"Be still and know that I am God."
I've had that verse on my wall for years. I've quoted it to friends in hard seasons. I've written it in cards and prayed it in the dark and lit a candle with it on the label more times than I can count.
And there have been seasons when I genuinely could not do it. When my mind wouldn't stop. When the anxiety was so loud that stillness felt not like peace but like a trap β like if I stopped moving and stopped managing and stopped trying to hold everything together, it would all fall apart. When "be still" felt less like an invitation and more like a rebuke I couldn't live up to.
I want to talk about those seasons. Because I think a lot of people are in them, and I think the way we usually talk about Psalm 46:10 doesn't help much when you're there.
What the Psalm Is Actually About
Psalm 46 is not a psalm about having a quiet morning. It's a psalm about catastrophe.
Read the opening: "God is our refuge and strength, an ever-present help in trouble. Therefore we will not fear, though the earth give way and the mountains fall into the heart of the sea, though its waters roar and foam and the mountains quake with their surging." That's not a description of a stressful week. That's a description of the world coming apart.
The psalm was likely written in the context of military threat β enemies at the gates, the city under siege, the kind of fear that is not abstract but immediate and physical. And in the middle of that, God says: "Be still and know that I am God."

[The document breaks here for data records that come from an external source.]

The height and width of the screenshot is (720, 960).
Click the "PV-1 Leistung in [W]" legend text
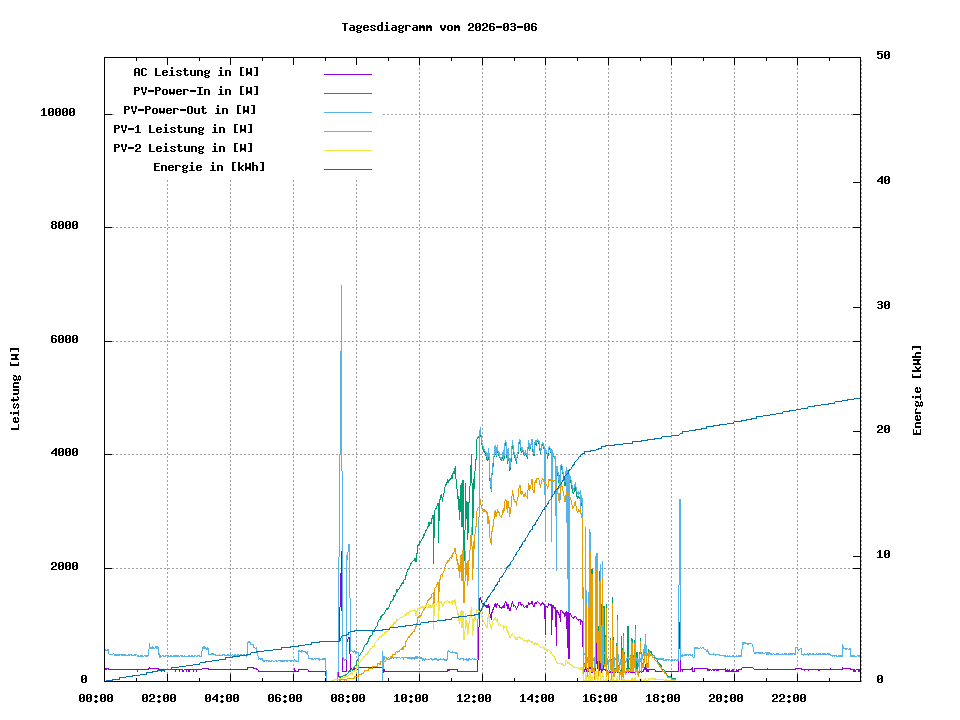183,129
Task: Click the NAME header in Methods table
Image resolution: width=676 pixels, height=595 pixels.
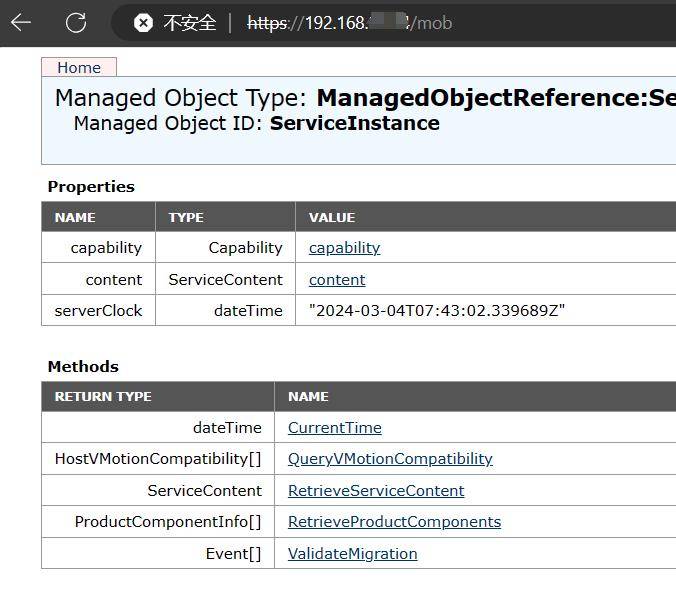Action: (308, 396)
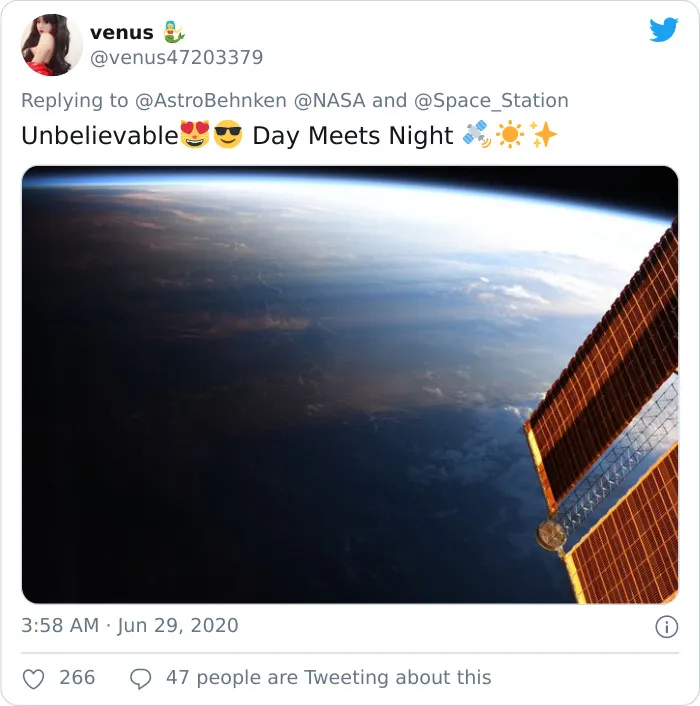Open the @AstroBehnken mention link
The image size is (700, 706).
pos(211,100)
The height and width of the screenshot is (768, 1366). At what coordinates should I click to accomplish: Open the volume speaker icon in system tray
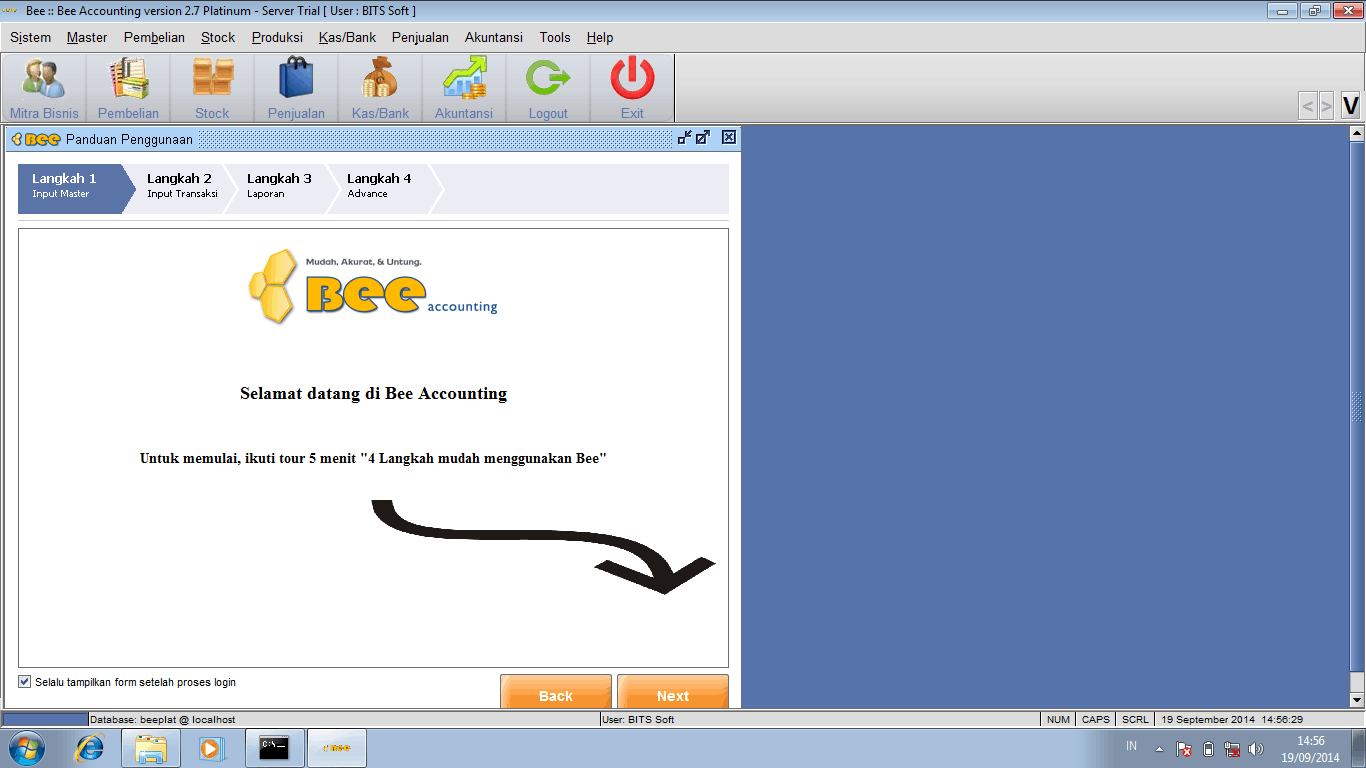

The Hebrew word for "be still" is raphah. It means to let go, to release, to stop striving. It's the word used when you drop something you've been gripping too tightly. It's not a command to feel calm. It's a command to stop trying to be God β to release the outcome, to let go of the control you were never actually holding, to acknowledge that the One who is actually in charge doesn't need your help managing the crisis.
That's a completely different command than "calm down." And it's one I can actually work with even when my nervous system is not cooperating.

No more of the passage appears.